After the ion implantation, the film 11 is removed, and a new film such as an oxide film is deposited only on the areas where ions have not been implanted unlike in the previous case, thereby forming the channel forming mask 12.

To form this channel forming mask 12, the film 1
Either the nitride film 11a as an underlayer of 1 and the film 1lb formed by vapor deposition of a heavy element such as gold are selectively oxidized by leaving only the underlying nitrogen film 11a as a mask to form an oxide film. 11 nitride film 1lb
There are ways to remove this.

Next, using the oxide film 12 formed in this manner as a mask, in other words, in the portion sandwiched between the gate regions, an impurity having a conductivity type opposite to that of the substrate 1, such as phosphorus P, is ion-implanted or diffused into at least the insulating layer 12. The impurity is allowed to penetrate to a region no shallower than the depth.

Figure 4C).

In addition, when ion-implanting phosphorus P+, 1011~
It is sufficient to inject energy of 150 KeV to 200 KeV at 1012/Cd.

After that, the source and drain regions are formed by the usual method.
For example, this can be carried out by implanting a highly concentrated impurity of the conductivity type opposite to that of the substrate 1.

The method of the present invention is a new type of semiconductor device, so it is different from the conventional method of manufacturing semiconductor devices, but in order to facilitate integration, the gate region is insulated from the substrate, and the semiconductor crystal is Since it can be used as a substrate, it has the advantage that a region with better crystallinity can be used as an operating region than when using an insulating substrate, and characteristics can be improved.

As described above, according to the present invention, an insulator is created under the gate by ion implantation to insulate the gate and the substrate, which reduces variations in the manufacturing process and creates a structure suitable for integration. Something that can be easily manufactured.

[Brief explanation of drawings]

1 and 2 are structural diagrams showing conventional field effect semiconductor devices, with FIG. 1 showing an example of a horizontal structure and FIG. 2 showing an example of a vertical structure.
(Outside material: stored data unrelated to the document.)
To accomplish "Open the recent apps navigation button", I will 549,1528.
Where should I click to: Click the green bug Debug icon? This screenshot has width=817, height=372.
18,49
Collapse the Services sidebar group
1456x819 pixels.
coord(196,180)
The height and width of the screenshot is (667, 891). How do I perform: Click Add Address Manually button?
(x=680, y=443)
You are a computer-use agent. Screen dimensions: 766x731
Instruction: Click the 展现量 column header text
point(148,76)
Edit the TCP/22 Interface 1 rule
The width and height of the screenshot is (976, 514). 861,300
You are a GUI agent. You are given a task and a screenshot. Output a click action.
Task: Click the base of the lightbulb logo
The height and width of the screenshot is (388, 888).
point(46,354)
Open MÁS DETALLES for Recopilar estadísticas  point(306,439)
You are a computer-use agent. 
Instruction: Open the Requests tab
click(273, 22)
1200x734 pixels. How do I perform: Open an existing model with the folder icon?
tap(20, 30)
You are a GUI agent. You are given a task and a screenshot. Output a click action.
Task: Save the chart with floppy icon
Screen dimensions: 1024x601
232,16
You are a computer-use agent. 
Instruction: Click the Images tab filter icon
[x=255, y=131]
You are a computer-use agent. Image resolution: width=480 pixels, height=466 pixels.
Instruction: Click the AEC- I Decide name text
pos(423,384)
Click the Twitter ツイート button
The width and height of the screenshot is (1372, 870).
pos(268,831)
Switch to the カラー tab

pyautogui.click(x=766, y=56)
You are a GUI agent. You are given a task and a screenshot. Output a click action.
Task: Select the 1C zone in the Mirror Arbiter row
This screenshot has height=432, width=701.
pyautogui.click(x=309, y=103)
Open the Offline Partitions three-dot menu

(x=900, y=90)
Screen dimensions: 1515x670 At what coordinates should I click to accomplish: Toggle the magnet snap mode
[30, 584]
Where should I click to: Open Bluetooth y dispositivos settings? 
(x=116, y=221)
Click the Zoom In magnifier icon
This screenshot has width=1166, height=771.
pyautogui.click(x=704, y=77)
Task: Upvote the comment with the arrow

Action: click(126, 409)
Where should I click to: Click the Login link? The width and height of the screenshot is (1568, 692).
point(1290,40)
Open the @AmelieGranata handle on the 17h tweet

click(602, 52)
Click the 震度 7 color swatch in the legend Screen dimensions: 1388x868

FIG. 3 is a perspective view showing a planar field-effect semiconductor device;
4A and 4C are cross-sectional structural diagrams of a semiconductor device showing an embodiment of the manufacturing method of the present invention. Note that the same reference numerals in the figures indicate the same or corresponding parts. 1 is a substrate, 2 is an oxide film (insulating layer), 3 is a single conjunctival membrane, 4 is a polycrystalline film, 5 is an oxide film, 6 is a gate, 7 is a depletion layer, 8 is a source, 9 is a drain, 10 is an isolation oxide film, 11 is a fast ion Protective mask, 12 is a channel forming mask.

Claims (1)

[Claims] 1. A step of selectively depositing a film made of a material made of a relatively heavy element on one main surface of a semiconductor substrate so that at least one pair of gate formation regions is formed, and masking this selectively deposited film. Injecting ions of nitrogen, oxygen, or a mixture of both at high energy into the gate formation region from the exposed surface, and implanting the ions in the gate formation region so that the distribution has a peak at a certain depth within the substrate,
and a step of forming an insulating layer through subsequent heat treatment, and a step of forming a gate region by introducing impurities of the same conductivity type as the substrate up to the upper main surface of the gate formation region where the ions are implanted and then the insulating layer is formed. . A method for manufacturing a semiconductor device, including the step of introducing an impurity having a conductivity type opposite to that of the substrate into a region sandwiched between upper gate regions, and causing the impurity to penetrate at least to a region not shallower than the insulating layer.